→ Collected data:
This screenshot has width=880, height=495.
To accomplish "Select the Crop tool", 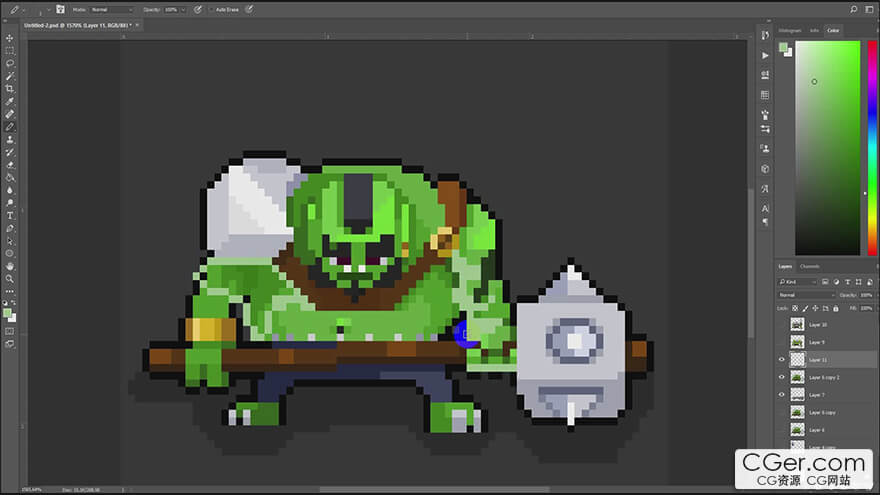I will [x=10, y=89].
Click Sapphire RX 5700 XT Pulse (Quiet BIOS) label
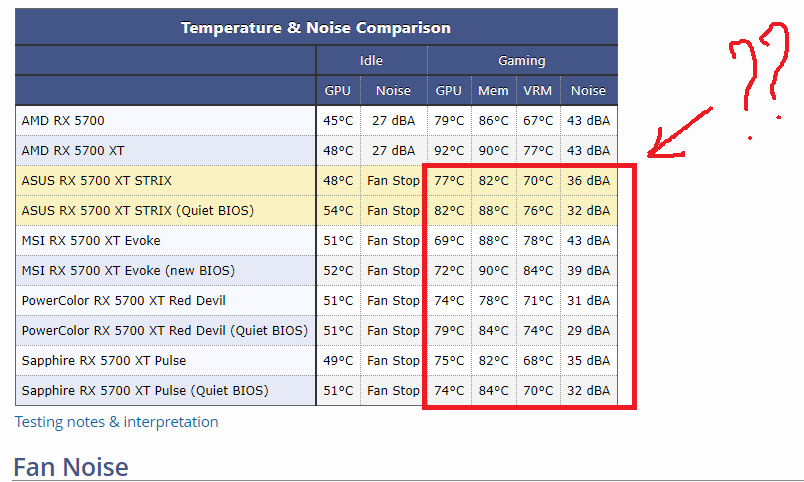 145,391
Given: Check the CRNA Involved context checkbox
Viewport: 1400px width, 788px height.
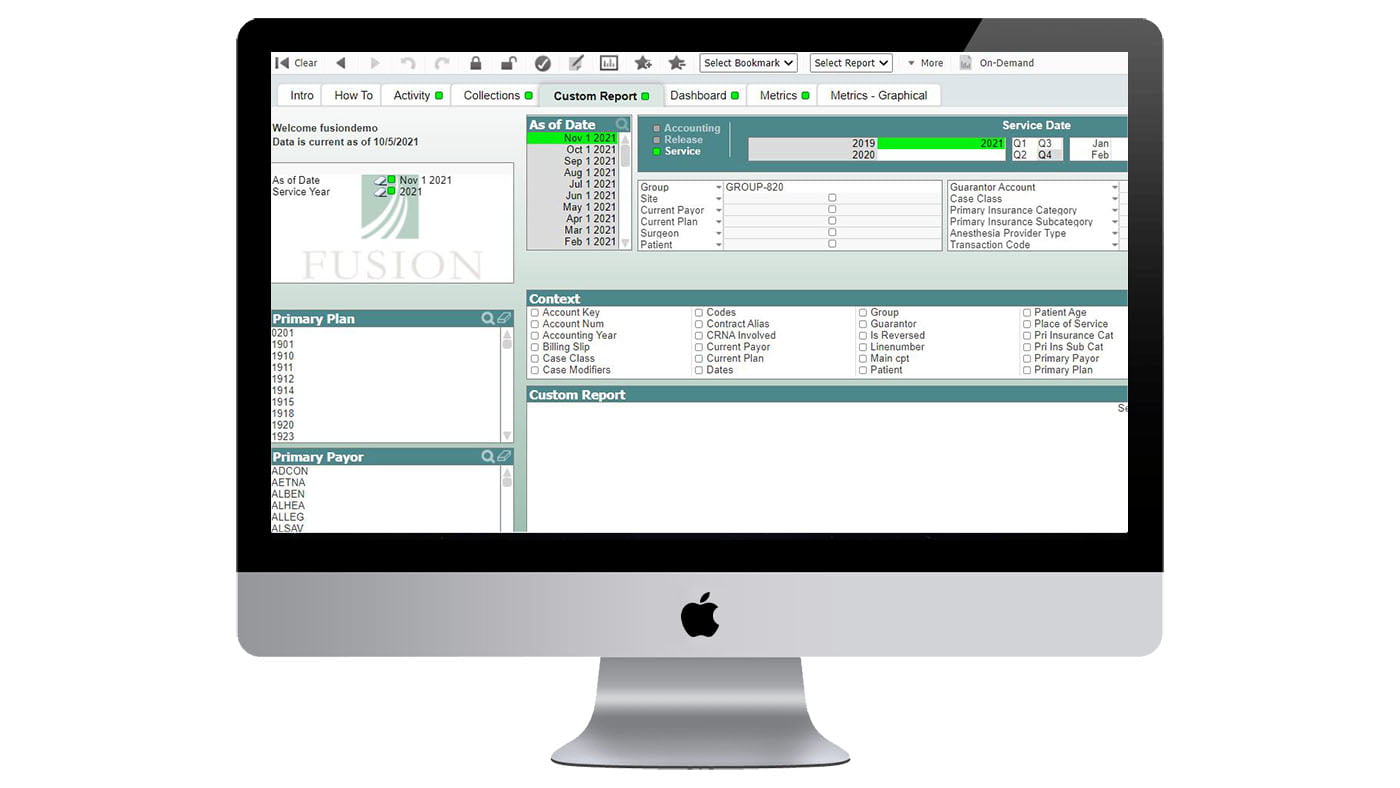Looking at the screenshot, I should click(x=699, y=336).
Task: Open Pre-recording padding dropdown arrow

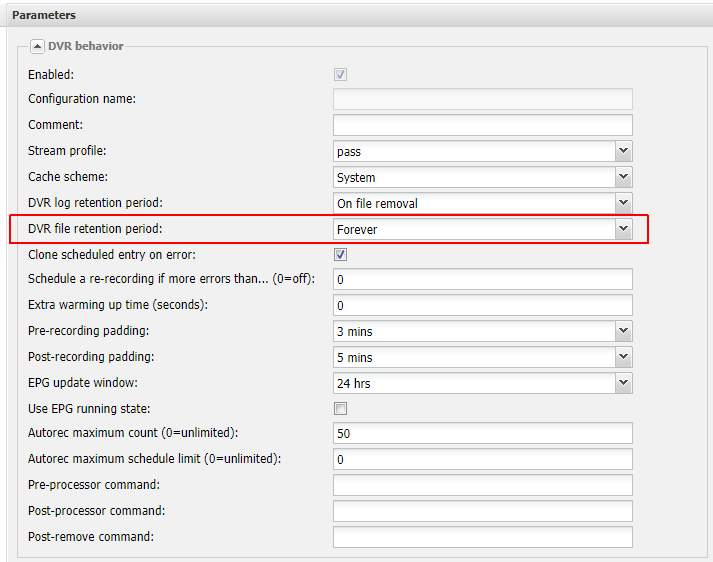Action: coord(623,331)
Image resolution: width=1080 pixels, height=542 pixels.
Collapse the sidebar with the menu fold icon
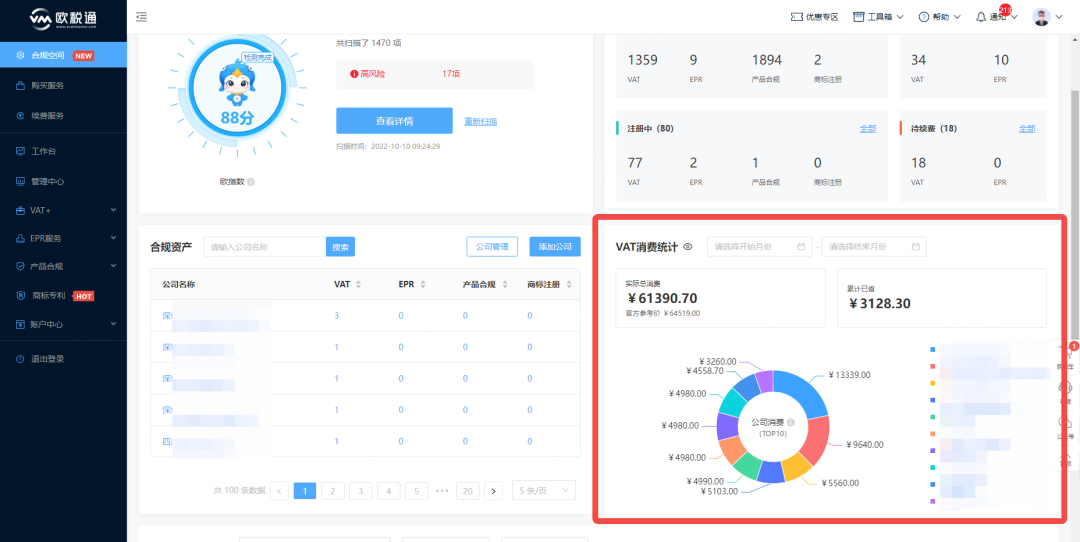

→ EXERCISE: The line that contains "Task: Open Pre-recording" opens the part to copy, and the last line of the records closes it; set down those lines exactly, pictures excluded.

→ OUTPUT OF THE EXERCISE:
Task: Open Pre-recording padding dropdown arrow

Action: coord(623,331)
Image resolution: width=1080 pixels, height=542 pixels.
Collapse the sidebar with the menu fold icon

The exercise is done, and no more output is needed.